One impetus for studying curli fibrils was the possibility that uniformly ¹⁵N,¹³C-labeled CsgA would exhibit exceptionally sharp, well resolved solid state NMR lines, which would facilitate full structure determination as demonstrated previously for HET-s(218–289) fibrils (38, 39). The functional nature of curli fibrils suggests that the CsgA and CsgB sequences are evolved to adopt specific molecular structures without the structural variations or polymorphism observed in fibrils formed by Aβ, amylin, and yeast prion proteins (for reviews, see Refs. 35, 50, and 52). A single molecular structure without internal disorder might then be expected to result in sharp solid state NMR lines. The two-dimensional solid state NMR spectra in Figs. 8 and 9 do not support this expectation. Thus, the observation of exceptionally sharp solid state NMR lines in HET-s(218–289) fibrils (and in fibrils formed by a truncated version of mammalian prion protein (41)) may not be solely a consequence of an evolved biological function. Instead the solid state NMR line widths may also be affected by lateral association of fibrils (or the absence thereof), by the amplitudes and time scales of internal molecular motions, or by other factors not yet identified.
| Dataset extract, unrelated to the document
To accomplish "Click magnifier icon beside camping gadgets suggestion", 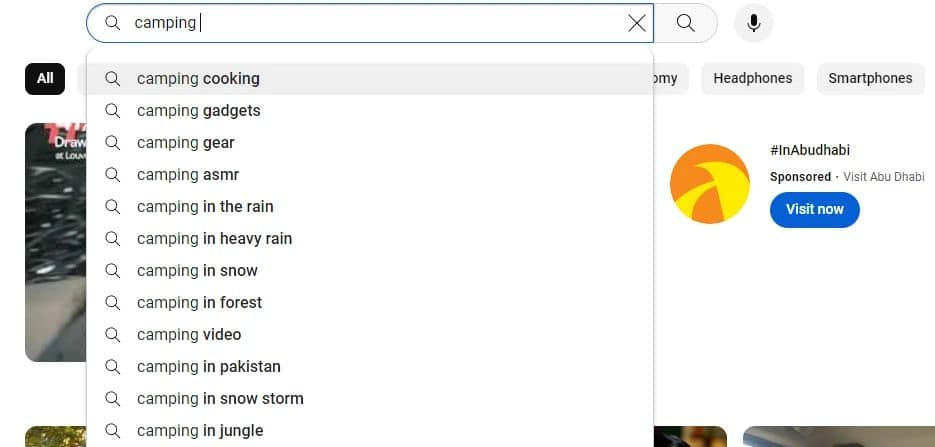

The definition of amyloid includes several architectures with cross-β-strands as a common feature. Functional amyloid may represent the cell's adoption of a pathology to do useful work, but there may prove to be a general structural distinction between pathologic and functional amyloids. The in-register parallel structure of yeast prions and amyloids is compatible with the existence of prion variants (for a review, see Ref. 53) and amyloid variants (26), but a functional amyloid probably should have only one structure.